• **Work instructions**
Give the records again, word for word.

[Saved data entries]

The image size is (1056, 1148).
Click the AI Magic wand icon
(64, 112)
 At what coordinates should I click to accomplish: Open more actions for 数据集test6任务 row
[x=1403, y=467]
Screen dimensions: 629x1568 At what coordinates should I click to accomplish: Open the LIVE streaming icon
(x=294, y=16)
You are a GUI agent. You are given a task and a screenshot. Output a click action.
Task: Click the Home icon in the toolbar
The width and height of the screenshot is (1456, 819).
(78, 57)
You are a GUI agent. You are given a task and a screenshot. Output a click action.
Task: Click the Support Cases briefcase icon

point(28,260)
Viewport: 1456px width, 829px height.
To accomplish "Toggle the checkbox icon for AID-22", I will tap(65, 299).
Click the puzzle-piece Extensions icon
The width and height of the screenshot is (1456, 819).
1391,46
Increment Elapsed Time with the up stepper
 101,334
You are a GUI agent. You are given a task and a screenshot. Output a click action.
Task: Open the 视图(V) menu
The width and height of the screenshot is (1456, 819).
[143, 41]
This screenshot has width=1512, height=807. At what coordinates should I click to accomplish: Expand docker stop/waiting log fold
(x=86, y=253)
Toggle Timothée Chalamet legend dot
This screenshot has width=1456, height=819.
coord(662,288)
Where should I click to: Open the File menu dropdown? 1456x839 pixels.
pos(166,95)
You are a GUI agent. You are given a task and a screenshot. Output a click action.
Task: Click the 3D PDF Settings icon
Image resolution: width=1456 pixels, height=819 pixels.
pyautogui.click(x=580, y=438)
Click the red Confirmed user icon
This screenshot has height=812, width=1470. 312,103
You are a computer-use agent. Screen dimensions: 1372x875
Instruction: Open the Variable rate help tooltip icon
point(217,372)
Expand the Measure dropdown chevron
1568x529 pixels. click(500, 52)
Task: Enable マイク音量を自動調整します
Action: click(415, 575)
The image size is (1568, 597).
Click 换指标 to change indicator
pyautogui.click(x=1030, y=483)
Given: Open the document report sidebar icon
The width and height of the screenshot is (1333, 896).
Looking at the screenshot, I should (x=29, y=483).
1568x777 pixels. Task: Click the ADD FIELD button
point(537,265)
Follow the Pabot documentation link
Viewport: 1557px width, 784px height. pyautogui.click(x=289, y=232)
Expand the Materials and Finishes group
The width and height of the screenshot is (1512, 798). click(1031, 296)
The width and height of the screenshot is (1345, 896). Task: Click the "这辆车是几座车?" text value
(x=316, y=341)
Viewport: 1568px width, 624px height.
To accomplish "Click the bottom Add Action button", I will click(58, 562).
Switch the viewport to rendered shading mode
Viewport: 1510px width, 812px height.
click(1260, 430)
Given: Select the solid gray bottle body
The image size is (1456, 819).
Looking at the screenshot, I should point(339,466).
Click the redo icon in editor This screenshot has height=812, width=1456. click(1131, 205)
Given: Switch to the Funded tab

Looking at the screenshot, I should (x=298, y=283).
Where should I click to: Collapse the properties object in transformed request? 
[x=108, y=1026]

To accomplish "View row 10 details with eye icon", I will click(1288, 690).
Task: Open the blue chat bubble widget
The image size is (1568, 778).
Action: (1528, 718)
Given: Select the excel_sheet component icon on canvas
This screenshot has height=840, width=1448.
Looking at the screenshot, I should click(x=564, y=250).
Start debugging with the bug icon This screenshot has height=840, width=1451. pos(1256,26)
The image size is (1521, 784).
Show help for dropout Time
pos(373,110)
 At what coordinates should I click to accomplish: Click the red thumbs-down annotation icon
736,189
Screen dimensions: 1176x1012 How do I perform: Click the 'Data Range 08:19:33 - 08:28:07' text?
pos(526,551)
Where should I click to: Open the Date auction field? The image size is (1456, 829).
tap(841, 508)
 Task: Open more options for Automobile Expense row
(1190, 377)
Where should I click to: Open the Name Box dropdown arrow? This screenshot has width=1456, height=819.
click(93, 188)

• **Response to the task**
The image size is (1056, 1148).
Click the AI Magic wand icon
(64, 112)
 At what coordinates should I click to accomplish: Open more actions for 数据集test6任务 row
[x=1403, y=467]
Screen dimensions: 629x1568 At what coordinates should I click to accomplish: Open the LIVE streaming icon
(x=294, y=16)
You are a GUI agent. You are given a task and a screenshot. Output a click action.
Task: Click the Home icon in the toolbar
The width and height of the screenshot is (1456, 819).
(78, 57)
You are a GUI agent. You are given a task and a screenshot. Output a click action.
Task: Click the Support Cases briefcase icon

point(28,260)
Viewport: 1456px width, 829px height.
To accomplish "Toggle the checkbox icon for AID-22", I will tap(65, 299).
Click the puzzle-piece Extensions icon
The width and height of the screenshot is (1456, 819).
1391,46
Increment Elapsed Time with the up stepper
 101,334
You are a GUI agent. You are given a task and a screenshot. Output a click action.
Task: Open the 视图(V) menu
The width and height of the screenshot is (1456, 819).
[143, 41]
This screenshot has width=1512, height=807. At what coordinates should I click to accomplish: Expand docker stop/waiting log fold
(x=86, y=253)
Toggle Timothée Chalamet legend dot
This screenshot has width=1456, height=819.
coord(662,288)
Where should I click to: Open the File menu dropdown? 1456x839 pixels.
pos(166,95)
You are a GUI agent. You are given a task and a screenshot. Output a click action.
Task: Click the 3D PDF Settings icon
Image resolution: width=1456 pixels, height=819 pixels.
pyautogui.click(x=580, y=438)
Click the red Confirmed user icon
This screenshot has height=812, width=1470. 312,103
You are a computer-use agent. Screen dimensions: 1372x875
Instruction: Open the Variable rate help tooltip icon
point(217,372)
Expand the Measure dropdown chevron
1568x529 pixels. click(500, 52)
Task: Enable マイク音量を自動調整します
Action: click(415, 575)
The image size is (1568, 597).
Click 换指标 to change indicator
pyautogui.click(x=1030, y=483)
Given: Open the document report sidebar icon
The width and height of the screenshot is (1333, 896).
Looking at the screenshot, I should (x=29, y=483).
1568x777 pixels. Task: Click the ADD FIELD button
point(537,265)
Follow the Pabot documentation link
Viewport: 1557px width, 784px height. pyautogui.click(x=289, y=232)
Expand the Materials and Finishes group
The width and height of the screenshot is (1512, 798). click(1031, 296)
The width and height of the screenshot is (1345, 896). Task: Click the "这辆车是几座车?" text value
(x=316, y=341)
Viewport: 1568px width, 624px height.
To accomplish "Click the bottom Add Action button", I will click(58, 562).
Switch the viewport to rendered shading mode
Viewport: 1510px width, 812px height.
click(1260, 430)
Given: Select the solid gray bottle body
The image size is (1456, 819).
Looking at the screenshot, I should point(339,466).
Click the redo icon in editor This screenshot has height=812, width=1456. click(1131, 205)
Given: Switch to the Funded tab

Looking at the screenshot, I should (x=298, y=283).
Where should I click to: Collapse the properties object in transformed request? 
[x=108, y=1026]

To accomplish "View row 10 details with eye icon", I will click(1288, 690).
Task: Open the blue chat bubble widget
The image size is (1568, 778).
Action: (1528, 718)
Given: Select the excel_sheet component icon on canvas
This screenshot has height=840, width=1448.
Looking at the screenshot, I should click(x=564, y=250).
Start debugging with the bug icon This screenshot has height=840, width=1451. pos(1256,26)
The image size is (1521, 784).
Show help for dropout Time
pos(373,110)
 At what coordinates should I click to accomplish: Click the red thumbs-down annotation icon
736,189
Screen dimensions: 1176x1012 How do I perform: Click the 'Data Range 08:19:33 - 08:28:07' text?
pos(526,551)
Where should I click to: Open the Date auction field? The image size is (1456, 829).
tap(841, 508)
 Task: Open more options for Automobile Expense row
(1190, 377)
Where should I click to: Open the Name Box dropdown arrow? This screenshot has width=1456, height=819.
click(93, 188)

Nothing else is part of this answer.